Are my facebook photos really private?

I wanted to show a facebook friend's photograph to another facebook friend. I sent him the link in the browser. But he got an error "No Content Found". This is a general facebook message when someone tries to access a resource which does not exists or you don't have the permissions to view the resource. In this case the content was there, but permissions were missing.

I right clicked on the photo(browser : firefox) and copied the image location. And pasted it to my friend. And voila, he could access it. Now that is scary. Even your photographs with the highest privacy levels are on some facebook caching server somewhere on the Internet. The only thing you don't know is the address. I could access the cached copy without any authentication.

My next question : Can a crawler(automated web program) find these photographs?

Well, this is what I tried. Following is the image link of a photograph which has the highest privacy level ('Only Me') and you can see this photograph too.

http://photos-g.ak.fbcdn.net/hphotos-ak-snc3/hs005.snc3/11269_100176256674713_100000470162575_1960_2224458_n.jpg

Let us break this up.
  • http://photos-g.ak.fbcdn.net/ --> domain owned by facebook
  • hphotos-ak-snc3/hs005.snc3 --> seems to be their caching directories (keeps on changing for different cached photos.)
  • 11269_100176256674713_100000470162575_1960_2224458_n.jpg --> your photograph, obviously renamed but we can break it down too.
  • Of these,
    100000470162575 --> is your profile Id.
    1960 --> is your photo id.
    n --> type of photograph (other values could be 'a' or 's'or 't' where s could stand for 'small' and t for 'thumbnail', n for 'normal')

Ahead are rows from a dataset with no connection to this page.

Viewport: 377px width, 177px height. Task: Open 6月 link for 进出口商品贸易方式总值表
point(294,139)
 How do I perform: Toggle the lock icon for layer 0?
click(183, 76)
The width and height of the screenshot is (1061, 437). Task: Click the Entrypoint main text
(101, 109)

    But for the other 3 params (11269, 100176256674713, 2224458) I am still figuring out (look at the facebook API might help).
If the crawler tries generating these params (using the same logic as Facebook or some derived intelligent alogrithm other than Brute Force). Any such attempt will definitely make Facebook aware.

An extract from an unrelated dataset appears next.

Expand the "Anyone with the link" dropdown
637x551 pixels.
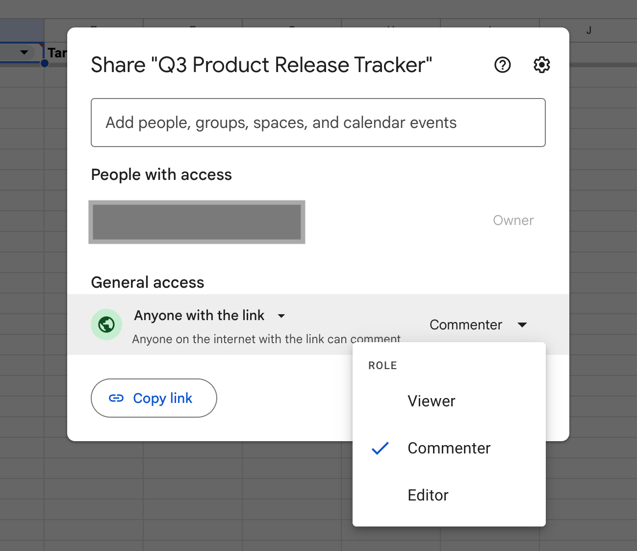coord(281,316)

It is only a matter of time for some outsider to understand this logic.

So back to the question : Are my facebook photos really private?

Yes they are, as long as no one knows where they are. The analogy for this is, Imagine the Internet as the world where all places are indentified by a unique address. As long as your home address is unknown to intruder, the intruder cannot harm you. But if the address becomes known, there is not a single lock at your home to protect your assets.

P.S. : These are my personal views and conclusions and may/may not be accurate/correct.

1 comment:

Anil said...

A superb article giving an insight to exposing that facebooks privacy features may not be up to the mark.